Prompt A: Can you reproduce, word for word, the part of the environmentalism essay that opens with the words containing "Stated that way, the" and closes with "so much stuff."?
Prompt B:
Does each statement below agree with the environmentalism essay? Answer yes or no for each, and quote the words from the essay that decide it.
(i) The activists relentlessly exploit the shame people feel.
(ii) One example cost the essay gives is an extra 50 cents per gallon.
(iii) Conservatives joke a lot about limousine liberals and champagne socialists.

──────── Study text ────────

After Prosperity, Whither Environmentalism?

Tom Finnerty28 Mar, 2020 3 Min Read

The Climate Crowd have long argued that a society as rich as ours can easily afford to pay more for things like gas, groceries, plane tickets, electricity. What's an extra 25 cents per gallon or 50 bucks per flight to visit your Mom in Sheboygan when you live in the wealthiest society that has ever existed?

Stated that way, the activists' case sounds convincing to a lot of regular people. They consider the new 75" TV in the den and remember the one with the coat-hanger antenna they had as kids, or think back to that rusted out El Camino their dad drove at their age while they look at the new BMW they just picked up, and they say 'You know, I can stand to have things a little harder.' Conservatives joke a lot about limousine liberals and champagne socialists -- not least because they often don't consider the fact that *not everyone* can stand to have things a little harder - but for a lot of people this is where their attitude comes from: the acknowledgement that they're a lot better off than they imagined they would be when they were young, a certain pride that they haven't always lived in the lap of luxury, and even a sense of shame that they have so much stuff.

Of course, the activists relentlessly exploit that shame, while also obscuring what Having Things a Little Harder actually looks like. Once you start spelling out the details to regular people, they start pumping the breaks pretty quickly: "You want to replace our entire energy infrastructure with..... enormous bird killing windmills? Any plans for when there is no wind? Not really? How about all of the people who rely on jobs in the industries you want to destroy to feed their families? 'Learn to Code', huh?' And I'm not allowed to use plastic.... ever?" So in order for the ploy to work, they need us all to be thinking about the money in our pockets and not the size of the tab they're racking up on our behalf.

──────── Data to examine ────────

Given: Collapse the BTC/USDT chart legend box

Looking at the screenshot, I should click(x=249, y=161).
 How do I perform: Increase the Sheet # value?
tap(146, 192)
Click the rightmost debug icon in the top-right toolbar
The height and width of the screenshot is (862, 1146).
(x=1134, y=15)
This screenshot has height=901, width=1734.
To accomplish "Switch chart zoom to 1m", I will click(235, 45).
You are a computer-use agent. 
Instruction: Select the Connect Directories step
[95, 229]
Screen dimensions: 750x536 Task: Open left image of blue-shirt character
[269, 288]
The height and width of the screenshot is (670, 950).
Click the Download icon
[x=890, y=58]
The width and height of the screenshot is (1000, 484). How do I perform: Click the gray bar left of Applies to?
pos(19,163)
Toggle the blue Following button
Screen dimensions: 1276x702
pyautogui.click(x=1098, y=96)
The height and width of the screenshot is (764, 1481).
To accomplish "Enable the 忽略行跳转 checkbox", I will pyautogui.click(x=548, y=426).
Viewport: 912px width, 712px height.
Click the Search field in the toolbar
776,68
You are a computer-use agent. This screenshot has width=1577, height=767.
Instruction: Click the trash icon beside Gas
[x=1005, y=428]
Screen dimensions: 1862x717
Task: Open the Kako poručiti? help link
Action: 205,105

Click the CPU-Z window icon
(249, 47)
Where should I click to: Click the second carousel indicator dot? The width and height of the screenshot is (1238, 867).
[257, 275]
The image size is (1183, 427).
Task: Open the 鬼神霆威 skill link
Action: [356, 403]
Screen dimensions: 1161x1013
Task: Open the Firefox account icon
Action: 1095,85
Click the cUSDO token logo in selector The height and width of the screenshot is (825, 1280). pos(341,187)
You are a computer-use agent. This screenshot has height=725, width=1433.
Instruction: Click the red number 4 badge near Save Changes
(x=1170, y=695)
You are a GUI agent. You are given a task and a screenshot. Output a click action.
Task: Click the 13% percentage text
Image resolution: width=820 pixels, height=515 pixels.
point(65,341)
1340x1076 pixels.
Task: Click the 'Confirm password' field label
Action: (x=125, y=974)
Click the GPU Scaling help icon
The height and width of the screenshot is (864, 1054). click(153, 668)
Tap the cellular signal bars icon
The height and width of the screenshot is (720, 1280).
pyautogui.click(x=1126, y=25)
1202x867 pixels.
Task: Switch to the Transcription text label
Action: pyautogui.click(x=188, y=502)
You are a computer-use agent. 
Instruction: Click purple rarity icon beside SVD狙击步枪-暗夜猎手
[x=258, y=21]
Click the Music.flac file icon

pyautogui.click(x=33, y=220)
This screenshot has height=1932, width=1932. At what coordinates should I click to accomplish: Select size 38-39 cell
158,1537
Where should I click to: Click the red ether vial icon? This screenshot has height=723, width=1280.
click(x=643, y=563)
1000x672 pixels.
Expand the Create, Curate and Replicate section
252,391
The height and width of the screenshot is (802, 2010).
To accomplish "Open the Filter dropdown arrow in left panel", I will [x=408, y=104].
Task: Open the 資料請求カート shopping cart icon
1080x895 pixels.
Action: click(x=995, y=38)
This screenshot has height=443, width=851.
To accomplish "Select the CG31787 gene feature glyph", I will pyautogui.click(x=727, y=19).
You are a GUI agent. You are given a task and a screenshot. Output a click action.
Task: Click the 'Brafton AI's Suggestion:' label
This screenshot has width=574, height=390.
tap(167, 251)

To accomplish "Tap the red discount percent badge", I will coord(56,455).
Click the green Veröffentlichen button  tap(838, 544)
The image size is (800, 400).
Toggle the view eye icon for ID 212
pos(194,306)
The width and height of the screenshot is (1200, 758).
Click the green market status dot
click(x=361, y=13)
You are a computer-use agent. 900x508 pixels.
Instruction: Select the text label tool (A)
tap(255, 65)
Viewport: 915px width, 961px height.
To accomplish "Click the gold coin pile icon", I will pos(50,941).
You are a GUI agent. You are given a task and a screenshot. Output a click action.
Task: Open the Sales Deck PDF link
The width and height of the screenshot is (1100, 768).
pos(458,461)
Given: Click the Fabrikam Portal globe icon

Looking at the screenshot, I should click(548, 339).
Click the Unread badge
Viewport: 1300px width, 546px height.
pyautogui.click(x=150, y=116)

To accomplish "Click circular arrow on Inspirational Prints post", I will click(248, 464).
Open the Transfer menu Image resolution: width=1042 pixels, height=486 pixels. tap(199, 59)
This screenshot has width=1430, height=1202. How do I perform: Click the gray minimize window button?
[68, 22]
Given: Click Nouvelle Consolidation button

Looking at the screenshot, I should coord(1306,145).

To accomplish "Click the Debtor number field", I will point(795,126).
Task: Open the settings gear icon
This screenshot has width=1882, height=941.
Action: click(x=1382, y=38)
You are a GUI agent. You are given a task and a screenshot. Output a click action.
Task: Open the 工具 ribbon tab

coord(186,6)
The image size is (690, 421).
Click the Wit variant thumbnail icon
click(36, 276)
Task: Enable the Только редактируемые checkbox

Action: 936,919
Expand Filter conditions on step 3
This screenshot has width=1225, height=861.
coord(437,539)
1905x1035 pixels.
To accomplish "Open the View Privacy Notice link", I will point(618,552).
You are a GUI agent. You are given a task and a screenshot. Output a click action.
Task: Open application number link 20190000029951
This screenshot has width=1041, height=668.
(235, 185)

────────

Response A:
Stated that way, the activists' case sounds convincing to a lot of regular people. They consider the new 75" TV in the den and remember the one with the coat-hanger antenna they had as kids, or think back to that rusted out El Camino their dad drove at their age while they look at the new BMW they just picked up, and they say 'You know, I can stand to have things a little harder.' Conservatives joke a lot about limousine liberals and champagne socialists -- not least because they often don't consider the fact that *not everyone* can stand to have things a little harder - but for a lot of people this is where their attitude comes from: the acknowledgement that they're a lot better off than they imagined they would be when they were young, a certain pride that they haven't always lived in the lap of luxury, and even a sense of shame that they have so much stuff.

Response B:
(i) Yes: "the activists relentlessly exploit that shame"
(ii) No: "What's an extra 25 cents per gallon or 50 bucks per flight"
(iii) Yes: "Conservatives joke a lot about limousine liberals and champagne socialists"